Please output records of the following form for the top 50 pairs (itemsets of size 2): 

      item1, item2, support count, support

Fix the ordering of the pairs lexicographically (left to right), and break ties in support (between pairs, if any exist) by taking the first ones in lexicographically increasing order. 

Report  the compute time for the Pairs job.

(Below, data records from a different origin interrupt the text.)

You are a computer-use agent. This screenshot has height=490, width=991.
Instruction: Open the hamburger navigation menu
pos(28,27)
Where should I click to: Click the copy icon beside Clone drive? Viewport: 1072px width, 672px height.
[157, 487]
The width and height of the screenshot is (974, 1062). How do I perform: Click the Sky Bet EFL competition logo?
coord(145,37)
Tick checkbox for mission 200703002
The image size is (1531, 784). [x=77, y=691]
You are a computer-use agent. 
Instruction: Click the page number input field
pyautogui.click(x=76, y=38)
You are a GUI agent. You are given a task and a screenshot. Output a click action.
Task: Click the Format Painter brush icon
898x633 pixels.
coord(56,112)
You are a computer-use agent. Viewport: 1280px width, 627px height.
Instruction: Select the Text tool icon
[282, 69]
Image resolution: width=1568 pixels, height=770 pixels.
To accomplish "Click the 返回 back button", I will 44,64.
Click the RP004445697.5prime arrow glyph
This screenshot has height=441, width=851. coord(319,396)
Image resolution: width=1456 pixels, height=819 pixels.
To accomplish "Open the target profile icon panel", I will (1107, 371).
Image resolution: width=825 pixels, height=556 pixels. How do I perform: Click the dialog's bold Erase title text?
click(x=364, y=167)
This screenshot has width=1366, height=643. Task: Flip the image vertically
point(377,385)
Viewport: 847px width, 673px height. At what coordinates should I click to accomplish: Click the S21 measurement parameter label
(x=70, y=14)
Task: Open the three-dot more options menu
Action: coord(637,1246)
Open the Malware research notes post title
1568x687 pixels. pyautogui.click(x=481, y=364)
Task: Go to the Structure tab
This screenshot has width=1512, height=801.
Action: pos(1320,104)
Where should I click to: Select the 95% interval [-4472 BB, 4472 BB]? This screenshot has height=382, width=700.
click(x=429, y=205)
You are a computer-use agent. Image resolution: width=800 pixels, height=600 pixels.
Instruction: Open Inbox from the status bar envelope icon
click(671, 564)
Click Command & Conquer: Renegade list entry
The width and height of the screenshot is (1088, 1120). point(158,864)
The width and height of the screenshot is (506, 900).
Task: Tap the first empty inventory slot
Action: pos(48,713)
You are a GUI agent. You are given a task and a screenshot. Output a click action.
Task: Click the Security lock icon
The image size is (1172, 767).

Describe the computational setup used (E.g., single computer; dual core; linux, number of mappers, number of reducers)Instrument your mapper, combiner, and reducer to count how many times each is called using Counters and report these counts.

Pairs Design Pattern Pseudocode from Async Week 3

![pairs](img/pairs.png)


### HW3.4 Mapper

This mapper will implement the pseudo-code above by emitting 

In [316]:
%%writefile mapper34.py
#!/usr/bin/python
## mapper34.py
## Author: James Gray
## Description: reducer code for HW3.4

import sys
baskets_total = 0 #calculate the total number of baskets in the dataset

# capture how many times Mapper is executed in a user-defined counter
sys.stderr.write("reporter:counter:Mapper,Calls,1\n")

total_pairs=0

for line in sys.stdin:
    line = line.strip()
    products = line.split() # each line is split into products using a space between products
    
    # count the total number of baskets
    baskets_total+=1
    
    # iterate through each product in basket from left to right
    for i,product in enumerate(products): # this will return a tuple of index, product
    
        current_product = product
        
        # now index to the next products in the basket after the current product
        for next_product in products[i+1:]: #select the subset of products to the right of the current product
            
            # product a consistent itemset format by sorting the pairs
            itemset = sorted([current_product, next_product])
            
            # increment itemset pair count
            total_pairs+=1
            
            # emit K-V pairs: product \t 1 \t basket_size \t basket_id
            #print('%s\t%s\t%s') % (itemset[0],itemset[1], 1)
            print('%s\t%s') % (itemset[0]+','+itemset[1], 1)
        
# emit total number of baskets using "*" for order inversion to enable calcs in reducer
#print('%s\t%s') % ("*TOTAL.BASKETS", str(baskets_total))
print('%s\t%s') % ("*TOTAL.PAIRS", str(total_pairs))

Overwriting mapper34.py


### HW3.4 Reducer

In [317]:
%%writefile reducer34.py
#!/usr/bin/python
## reducer34.py
## Author: James Gray
## Description: reducer code for HW3.4

from __future__ import division # this needs to be the first line of code
import sys

# capture how many times Mapper is executed in a user-defined counter
sys.stderr.write("reporter:counter:Reducer,Calls,1\n")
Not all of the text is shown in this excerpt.